Aguardo mais informação silenciosa e ansiosamente.

-Não só a conhece como a mantém viva aqui, embaixo de seus pés.

Meu choque é audível. Isso era insanidade. Uma filha de Guendri? Existe? Aqui em Adaris?

-A-aonde? -A pergunta mal sai da minha boca.

-Você o serve na corte, não?

Como esse vulto sabe tanto sobre mim?

Por algum motivo, Garou confia em mim. Ofereço a ele pequenos serviços mágicos e camareiros.

-E sabe qual a especialidade dos elfos, sim?

Elfos tem variados niveis de poderes telepatas.
-Controle da mente.-Respondo.- E dai?

-E dai que é assim que ele a esconde de todos. Sozinha, desmemoriada e sem razão para sua existência. Digamos que ao tentar se livrar das Filhas, Garou se afeiçoou por uma, apagou sua memória e a manteve para si.

Garou era um tanto tirano, sim, mas isso... é dificil de engolir.

-Pois bem- Ela continua.- Para provar que digo a verdade, te direi aonde encontrá-la. Mas com uma condição.

-E como saberei que ela é uma das Filhas?

-Olhe entre suas asas. Haverá uma marca que somente as Filhas possuem.

Após pensar por um tempo, aceito a oferta:
-Qual é a condição?

-Você tem que me prometer que procurará pela outra.

E, seguindo as direções dadas a mim pela sombra, e sem deixar Garou saber, encontrei uma mulher sem nome, sem roupas, corpo esculpido de uma amazona, pele negra, olhos verdes com um olhar vago. Em suas costas, entre suas asas, uma marca.
Não acreditei em meus olhos. Uma das filhas de Guendri! Aqui, flutuando em um pequeno lago negro e cristalino no fundo de uma gruta distante e escura.

Ela não sabia nem seu próprio nome.
Mas de acordo com a sombra, seu nome era Alexandrai.

Convencida, e revigorada com possibilidade de um novo mundo frutifero, onde todos possam viver livres em sua magia, ao me reencontrar com a sombra, concordei em ajudá-la sem pensar duas vezes.*

Já se sentiu tão certa do que estava fazendo, de que esta era sua missão, ou que seu propósito enche mais seu peito do que o ar que respira?

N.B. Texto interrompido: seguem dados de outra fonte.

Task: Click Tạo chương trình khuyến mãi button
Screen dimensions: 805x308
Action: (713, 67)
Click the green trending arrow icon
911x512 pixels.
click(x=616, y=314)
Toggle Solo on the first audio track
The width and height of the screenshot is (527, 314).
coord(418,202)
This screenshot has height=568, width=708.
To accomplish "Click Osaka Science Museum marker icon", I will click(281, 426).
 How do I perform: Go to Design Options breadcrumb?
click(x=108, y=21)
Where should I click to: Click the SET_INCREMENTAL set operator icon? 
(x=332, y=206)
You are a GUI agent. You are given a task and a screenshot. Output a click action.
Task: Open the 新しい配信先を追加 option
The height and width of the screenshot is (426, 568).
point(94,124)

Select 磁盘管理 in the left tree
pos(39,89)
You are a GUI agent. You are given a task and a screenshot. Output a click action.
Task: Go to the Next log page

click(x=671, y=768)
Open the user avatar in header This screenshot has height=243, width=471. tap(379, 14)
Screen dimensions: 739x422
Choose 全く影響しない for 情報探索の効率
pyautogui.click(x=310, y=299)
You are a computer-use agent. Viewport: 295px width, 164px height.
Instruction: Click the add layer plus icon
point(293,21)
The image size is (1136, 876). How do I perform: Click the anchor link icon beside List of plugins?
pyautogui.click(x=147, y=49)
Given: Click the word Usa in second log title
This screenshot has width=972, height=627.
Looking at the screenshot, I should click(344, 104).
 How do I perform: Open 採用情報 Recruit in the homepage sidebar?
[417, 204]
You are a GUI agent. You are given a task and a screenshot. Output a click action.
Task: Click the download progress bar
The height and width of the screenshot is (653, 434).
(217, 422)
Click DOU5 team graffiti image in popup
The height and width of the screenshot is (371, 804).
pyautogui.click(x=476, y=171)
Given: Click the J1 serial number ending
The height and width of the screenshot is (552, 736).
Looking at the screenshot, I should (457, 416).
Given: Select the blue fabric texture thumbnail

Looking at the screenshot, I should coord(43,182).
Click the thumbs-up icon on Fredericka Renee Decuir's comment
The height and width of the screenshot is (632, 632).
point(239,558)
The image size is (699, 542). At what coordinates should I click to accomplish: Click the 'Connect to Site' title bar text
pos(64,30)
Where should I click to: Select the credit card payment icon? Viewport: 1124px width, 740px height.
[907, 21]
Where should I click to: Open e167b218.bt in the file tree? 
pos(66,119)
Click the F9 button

Eu sempre soube dentro de mim que essa não era Adaris. Que sempre houve algo melhor. Agora eu sei que é verdade.

Nem mesmo quando entendi o quanto poderia me custar resgatar a regente pensei duas vezes.

Eu precisaria de mágica, e mágica era o que eu não tinha o suficiente naquele momento. Eu precisa enganar Guendri. Ninguém engana a Guendri e continua vivo.

Mas não importa. O futuro de Adaris não tem preço. Alguém precisa fazer algo, e esse alguém sou eu.

Mesmo que isso custe a minha vida.

Se esse é o preço, eu não tenho medo de pagar.